The developer of Outpost: Infinity Siege suggested that players using Intel i9-13900K or 14900K CPUs should downclock them from 5.5GHz to around 5GHz to avoid crashes. The tower defense first-person shooter hybrid game is the latest to suffer frequent crashes on these processors.

Developer Team Ranger launched Infinity Siege earlier this week and has issued four patches in the few days since to address crashes and other problems that are likely dragging down its Steam rating. Although the patch notes highlight many issues the studio has addressed on its end, it also gave users suggestions for minimizing crashes.

Aside from underclocking the CPU using Intel XTU, Team Ranger advised players to change power settings to energy-saving mode, verify game file integrity, and use the latest graphics drivers. However, Infinity Siege may have simply launched at the wrong time.
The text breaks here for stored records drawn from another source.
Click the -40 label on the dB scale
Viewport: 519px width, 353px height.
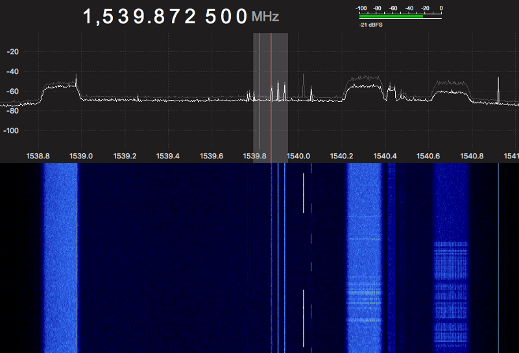12,71
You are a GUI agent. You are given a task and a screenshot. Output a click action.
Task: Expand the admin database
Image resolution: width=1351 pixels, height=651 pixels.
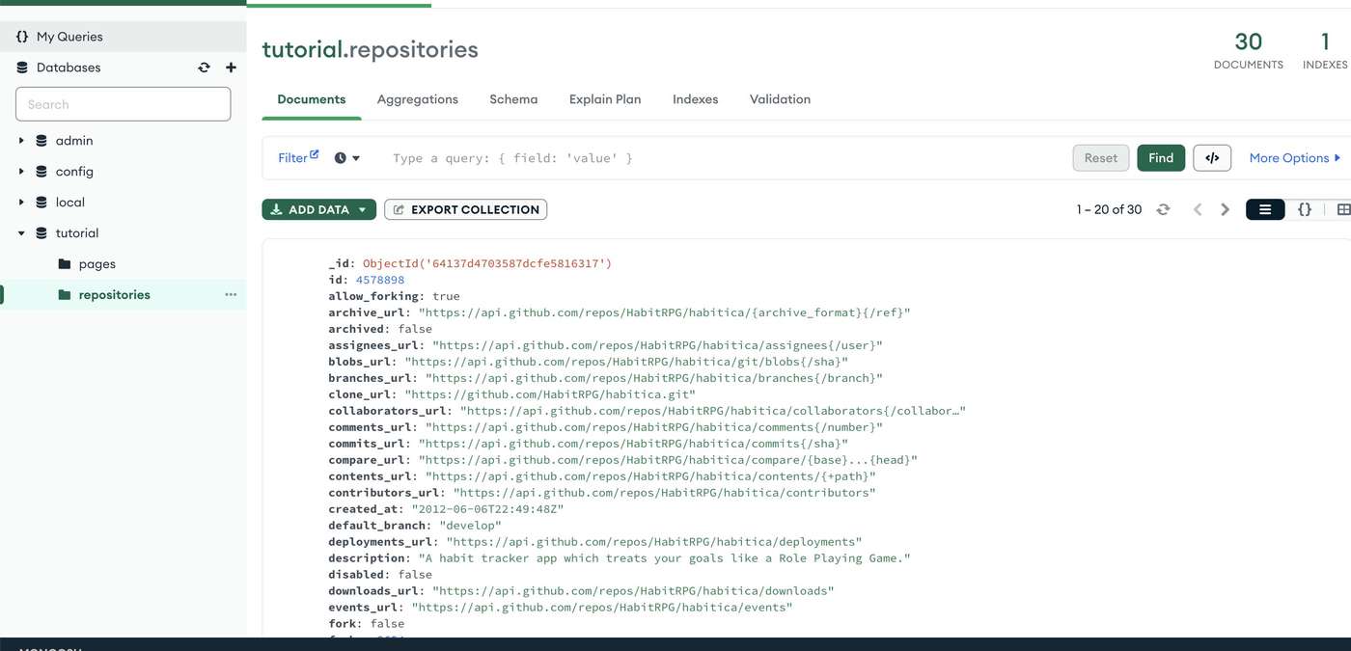(20, 140)
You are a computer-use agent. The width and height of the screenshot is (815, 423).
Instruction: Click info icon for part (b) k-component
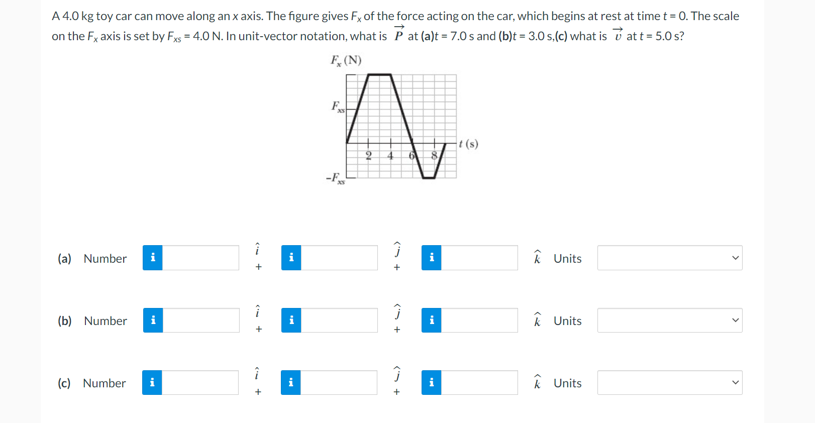[x=431, y=320]
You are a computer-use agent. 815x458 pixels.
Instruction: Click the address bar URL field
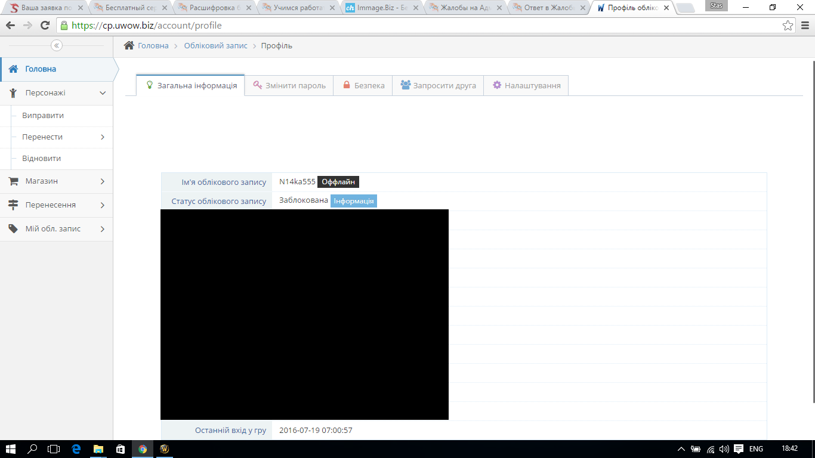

Since February, users with 13th and 14th-generation Intel i7 and i9 processors have reported frequent crashes in many games and other applications. The problem disproportionately but not exclusively affects Unreal Engine titles (like Infinity Siege). Examples include Remnant 2, Nightingale, CineBench, and Handbrake. Crashes have also been reported during the shader compilation processes in Star Wars: Jedi Survivor, Lies of P, and Horizon: Forbidden West. Furthermore, Team Ranger suggests that GeForce RTX 4090 owners should undervolt, but others haven't mentioned related problems stemming from GPUs.

The developers of the popular Bink video codec and Oodle data compressor blame flawed default BIOS settings for making the affected processors too power-hungry while under load. The available evidence suggests the ball for fixing the problem lies entirely in Intel's court.

The issue should be a priority for Intel, as most users likely aren't experienced with overclocking or underclocking, but those affected could take this as an opportunity to learn in the meantime. Although undervolting using Intel XTU can help, doing so through the BIOS instead ensures that the system remembers the new settings. Disengaging overclocking functions from motherboard vendors is a given.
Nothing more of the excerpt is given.